NEW YORK (WABC) -- It has been seven years since Superstorm Sandy transformed the Tri-State area.

The powerful system came ashore and devastated the area in 2012 and people are still working to rebuild homes and infrastructure.

Sandy damaged more than 2,000 miles of MTA train tracks.

On the seventh anniversary of the storm, workers are still shoring up the vulnerabilities above the Coney Island railyard, which serves six of the city's subway lines. MTA planners are determined to protect it.

Workers are running high voltage cables on steel bridges above the railyard, installing a vast network of drainage pipes beneath it and building a huge 14-foot wall around it.

Seven years ago, you couldn't even stand there. The railyards were flooded with nearly thirty million gallons of seawater and floating debris. The huge wall is intended to prevent that kind of damage in future storms.

The storm battered New York and brought the entire regional transit network to a halt. The damage was catastrophic.

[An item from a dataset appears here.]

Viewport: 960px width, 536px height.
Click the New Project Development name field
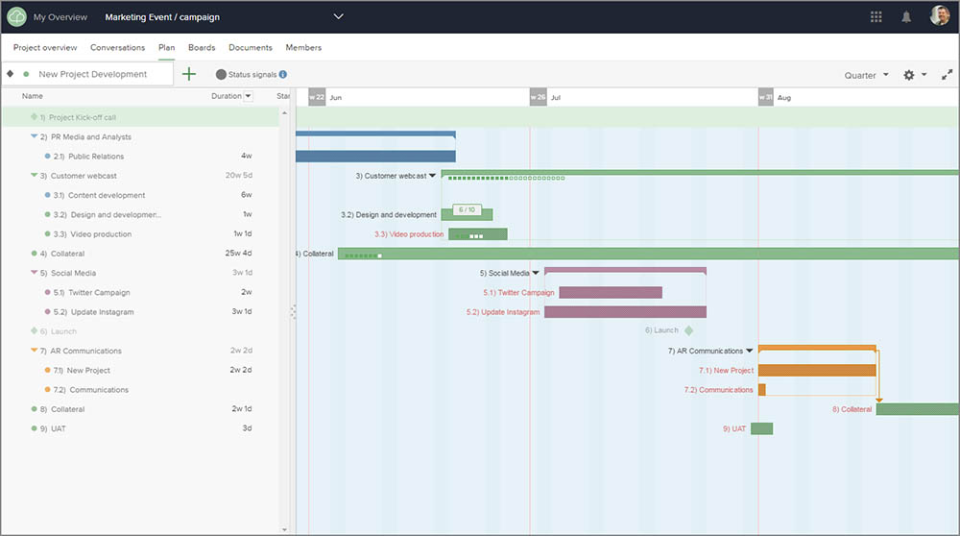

It took nearly three days before the subways were running again. Some lines were crippled for weeks. Others are still recovering.

"So you have to put everything on a prioritization order based on severity, which needs to be worked on first," said former MTA Chairman Joe Lhota. "You do that you then go on to the next and on to the next and on to the next."

Transit officials told reporters Tuesday that they are exceeding federal standards for storm preparedness, because the challenges posed by climate change are increasingly difficult to predict.

"I think that as weather becomes more extreme, this is going to be a continuing effort," said MTA Chairman Patrick Foye. "We're proud of the progress that's been made on the railyards, and on New York City transit and the subways and in the tunnels. But this is an effort that's going to continue far into the future."

The railyard project will be complete within two years. But officials admit that fortifying the entire transit system will take far longer.